▶ Provided entries
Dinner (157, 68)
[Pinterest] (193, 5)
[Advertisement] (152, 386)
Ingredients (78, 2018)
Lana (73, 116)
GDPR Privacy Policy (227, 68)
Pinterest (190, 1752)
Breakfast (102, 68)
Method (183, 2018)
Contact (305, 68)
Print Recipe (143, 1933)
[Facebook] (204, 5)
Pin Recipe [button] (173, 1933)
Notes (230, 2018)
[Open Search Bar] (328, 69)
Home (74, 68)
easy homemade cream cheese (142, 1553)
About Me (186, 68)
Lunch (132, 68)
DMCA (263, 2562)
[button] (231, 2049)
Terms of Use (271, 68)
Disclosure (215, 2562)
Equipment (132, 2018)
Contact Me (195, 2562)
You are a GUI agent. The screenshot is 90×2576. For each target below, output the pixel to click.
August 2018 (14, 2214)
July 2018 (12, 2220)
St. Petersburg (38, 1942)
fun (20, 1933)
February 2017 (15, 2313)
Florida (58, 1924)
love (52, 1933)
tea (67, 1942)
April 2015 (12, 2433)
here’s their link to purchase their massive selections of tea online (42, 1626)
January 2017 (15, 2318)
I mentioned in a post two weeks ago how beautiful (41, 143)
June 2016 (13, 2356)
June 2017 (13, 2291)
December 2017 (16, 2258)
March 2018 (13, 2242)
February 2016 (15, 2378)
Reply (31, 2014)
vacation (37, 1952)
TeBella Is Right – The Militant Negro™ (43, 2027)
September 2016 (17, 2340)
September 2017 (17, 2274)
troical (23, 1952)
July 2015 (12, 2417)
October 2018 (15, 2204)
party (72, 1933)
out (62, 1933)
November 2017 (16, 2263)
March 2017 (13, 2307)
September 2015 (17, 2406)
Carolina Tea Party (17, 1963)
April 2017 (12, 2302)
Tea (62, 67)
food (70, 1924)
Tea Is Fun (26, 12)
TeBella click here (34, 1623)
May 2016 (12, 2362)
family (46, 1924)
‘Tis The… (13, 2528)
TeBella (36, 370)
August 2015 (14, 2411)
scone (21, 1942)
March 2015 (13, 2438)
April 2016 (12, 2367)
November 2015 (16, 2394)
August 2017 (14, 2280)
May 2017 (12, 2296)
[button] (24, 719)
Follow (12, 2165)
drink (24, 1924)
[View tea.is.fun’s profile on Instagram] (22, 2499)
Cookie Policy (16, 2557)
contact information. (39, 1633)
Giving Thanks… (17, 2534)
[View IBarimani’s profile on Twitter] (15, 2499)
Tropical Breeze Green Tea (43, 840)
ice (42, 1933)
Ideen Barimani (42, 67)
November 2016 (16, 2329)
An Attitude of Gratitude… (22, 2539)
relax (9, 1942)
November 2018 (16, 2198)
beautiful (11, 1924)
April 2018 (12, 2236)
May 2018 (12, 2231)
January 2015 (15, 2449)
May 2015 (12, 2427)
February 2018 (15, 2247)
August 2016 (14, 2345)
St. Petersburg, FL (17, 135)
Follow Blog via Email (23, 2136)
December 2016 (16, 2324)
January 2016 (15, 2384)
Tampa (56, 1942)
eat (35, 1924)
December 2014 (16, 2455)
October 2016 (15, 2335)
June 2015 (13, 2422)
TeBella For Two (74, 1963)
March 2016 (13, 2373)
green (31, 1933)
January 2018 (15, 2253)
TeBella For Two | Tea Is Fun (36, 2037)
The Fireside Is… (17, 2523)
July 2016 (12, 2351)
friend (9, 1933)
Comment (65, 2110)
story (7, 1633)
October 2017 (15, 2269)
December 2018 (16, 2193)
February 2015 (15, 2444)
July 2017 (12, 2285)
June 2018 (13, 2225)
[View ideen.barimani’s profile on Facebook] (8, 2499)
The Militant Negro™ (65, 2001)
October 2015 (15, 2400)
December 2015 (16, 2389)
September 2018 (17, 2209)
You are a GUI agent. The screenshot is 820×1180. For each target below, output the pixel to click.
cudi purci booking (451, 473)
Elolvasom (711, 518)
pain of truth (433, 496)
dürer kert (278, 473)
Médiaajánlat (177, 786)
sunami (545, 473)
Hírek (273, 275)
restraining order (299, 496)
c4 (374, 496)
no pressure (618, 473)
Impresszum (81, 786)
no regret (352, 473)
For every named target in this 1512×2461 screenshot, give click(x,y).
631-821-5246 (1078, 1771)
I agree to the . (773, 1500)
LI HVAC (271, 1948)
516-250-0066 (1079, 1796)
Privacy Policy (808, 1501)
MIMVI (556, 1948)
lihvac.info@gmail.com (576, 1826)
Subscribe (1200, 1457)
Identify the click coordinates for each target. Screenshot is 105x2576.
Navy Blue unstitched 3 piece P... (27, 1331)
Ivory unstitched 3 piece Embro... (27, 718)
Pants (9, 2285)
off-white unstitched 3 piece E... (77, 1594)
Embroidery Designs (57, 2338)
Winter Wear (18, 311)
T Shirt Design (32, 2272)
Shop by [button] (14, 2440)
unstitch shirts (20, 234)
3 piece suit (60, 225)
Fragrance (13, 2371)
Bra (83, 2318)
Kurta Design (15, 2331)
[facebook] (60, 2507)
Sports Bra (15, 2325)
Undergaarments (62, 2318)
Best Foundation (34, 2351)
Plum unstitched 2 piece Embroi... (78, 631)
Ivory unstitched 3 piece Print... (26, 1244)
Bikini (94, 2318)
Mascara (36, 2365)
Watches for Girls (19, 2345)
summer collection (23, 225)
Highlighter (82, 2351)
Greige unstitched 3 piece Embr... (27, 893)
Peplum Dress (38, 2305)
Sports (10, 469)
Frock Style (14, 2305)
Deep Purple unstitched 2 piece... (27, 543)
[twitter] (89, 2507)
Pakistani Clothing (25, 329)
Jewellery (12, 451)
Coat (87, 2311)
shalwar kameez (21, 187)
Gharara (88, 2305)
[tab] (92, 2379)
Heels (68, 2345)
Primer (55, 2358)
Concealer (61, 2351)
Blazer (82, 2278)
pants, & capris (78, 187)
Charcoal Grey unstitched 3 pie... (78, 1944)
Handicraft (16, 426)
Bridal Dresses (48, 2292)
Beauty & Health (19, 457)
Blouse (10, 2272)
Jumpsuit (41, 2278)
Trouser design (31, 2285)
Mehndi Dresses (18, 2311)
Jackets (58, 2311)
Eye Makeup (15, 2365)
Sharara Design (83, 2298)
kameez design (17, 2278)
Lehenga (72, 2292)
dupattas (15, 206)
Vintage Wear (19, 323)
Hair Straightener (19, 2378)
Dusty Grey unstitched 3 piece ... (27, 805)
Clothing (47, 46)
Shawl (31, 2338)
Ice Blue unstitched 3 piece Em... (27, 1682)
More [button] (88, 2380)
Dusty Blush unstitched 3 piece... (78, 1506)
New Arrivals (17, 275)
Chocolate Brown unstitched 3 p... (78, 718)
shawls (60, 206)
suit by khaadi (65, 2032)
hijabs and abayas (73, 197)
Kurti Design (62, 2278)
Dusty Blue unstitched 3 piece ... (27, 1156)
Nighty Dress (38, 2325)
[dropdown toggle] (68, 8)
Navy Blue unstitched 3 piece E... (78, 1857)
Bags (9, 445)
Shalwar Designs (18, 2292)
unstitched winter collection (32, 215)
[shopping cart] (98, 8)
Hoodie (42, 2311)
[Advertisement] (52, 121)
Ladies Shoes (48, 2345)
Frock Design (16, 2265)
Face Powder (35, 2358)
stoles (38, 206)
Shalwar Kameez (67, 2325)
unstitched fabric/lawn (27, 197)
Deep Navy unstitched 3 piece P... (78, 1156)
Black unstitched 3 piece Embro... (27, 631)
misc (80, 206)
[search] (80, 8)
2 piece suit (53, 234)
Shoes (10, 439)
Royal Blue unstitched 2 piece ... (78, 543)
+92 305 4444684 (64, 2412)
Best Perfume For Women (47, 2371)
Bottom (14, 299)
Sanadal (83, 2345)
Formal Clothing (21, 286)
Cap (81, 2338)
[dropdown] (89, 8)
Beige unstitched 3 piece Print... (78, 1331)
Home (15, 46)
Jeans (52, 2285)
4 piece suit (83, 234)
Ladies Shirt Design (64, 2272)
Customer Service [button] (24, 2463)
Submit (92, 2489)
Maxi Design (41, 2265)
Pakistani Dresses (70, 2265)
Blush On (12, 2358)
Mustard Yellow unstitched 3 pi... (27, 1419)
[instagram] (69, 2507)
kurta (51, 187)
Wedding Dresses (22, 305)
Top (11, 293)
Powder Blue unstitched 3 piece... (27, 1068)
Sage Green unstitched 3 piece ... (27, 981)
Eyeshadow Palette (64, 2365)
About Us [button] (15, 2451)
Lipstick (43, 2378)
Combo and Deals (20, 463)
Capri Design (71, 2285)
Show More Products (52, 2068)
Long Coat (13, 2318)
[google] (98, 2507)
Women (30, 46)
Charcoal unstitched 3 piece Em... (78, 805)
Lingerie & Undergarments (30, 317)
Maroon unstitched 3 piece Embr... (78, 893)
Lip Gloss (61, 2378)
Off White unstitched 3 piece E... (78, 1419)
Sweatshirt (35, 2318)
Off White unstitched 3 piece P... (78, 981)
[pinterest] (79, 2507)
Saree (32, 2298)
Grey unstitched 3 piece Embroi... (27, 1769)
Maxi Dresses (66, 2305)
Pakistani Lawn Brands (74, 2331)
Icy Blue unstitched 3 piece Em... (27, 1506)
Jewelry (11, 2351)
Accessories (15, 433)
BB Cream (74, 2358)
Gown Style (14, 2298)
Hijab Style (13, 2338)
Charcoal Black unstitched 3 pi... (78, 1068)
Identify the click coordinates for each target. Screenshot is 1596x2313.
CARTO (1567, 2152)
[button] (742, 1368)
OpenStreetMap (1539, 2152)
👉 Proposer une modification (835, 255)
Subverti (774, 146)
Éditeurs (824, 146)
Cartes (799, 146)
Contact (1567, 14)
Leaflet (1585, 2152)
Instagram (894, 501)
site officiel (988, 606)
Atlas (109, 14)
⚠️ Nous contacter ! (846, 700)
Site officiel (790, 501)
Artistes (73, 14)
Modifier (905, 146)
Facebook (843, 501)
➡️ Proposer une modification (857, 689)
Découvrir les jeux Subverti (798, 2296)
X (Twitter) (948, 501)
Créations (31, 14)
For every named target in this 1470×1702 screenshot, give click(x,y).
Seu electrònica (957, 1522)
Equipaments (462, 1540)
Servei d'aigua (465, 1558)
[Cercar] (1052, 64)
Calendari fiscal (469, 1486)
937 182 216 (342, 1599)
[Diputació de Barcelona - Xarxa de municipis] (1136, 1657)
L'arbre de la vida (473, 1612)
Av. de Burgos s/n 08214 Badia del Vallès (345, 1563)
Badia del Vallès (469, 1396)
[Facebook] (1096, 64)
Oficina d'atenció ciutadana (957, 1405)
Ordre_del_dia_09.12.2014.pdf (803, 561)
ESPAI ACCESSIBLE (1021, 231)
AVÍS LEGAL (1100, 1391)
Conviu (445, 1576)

▶ Work instructions
Restate word for word the lines in the material above from the one with "[Pinterest] (193, 5)" to the one with "[button] (231, 2049)"; both of those lines count, and nothing else does.

▶ Response
[Pinterest] (193, 5)
[Advertisement] (152, 386)
Ingredients (78, 2018)
Lana (73, 116)
GDPR Privacy Policy (227, 68)
Pinterest (190, 1752)
Breakfast (102, 68)
Method (183, 2018)
Contact (305, 68)
Print Recipe (143, 1933)
[Facebook] (204, 5)
Pin Recipe [button] (173, 1933)
Notes (230, 2018)
[Open Search Bar] (328, 69)
Home (74, 68)
easy homemade cream cheese (142, 1553)
About Me (186, 68)
Lunch (132, 68)
DMCA (263, 2562)
[button] (231, 2049)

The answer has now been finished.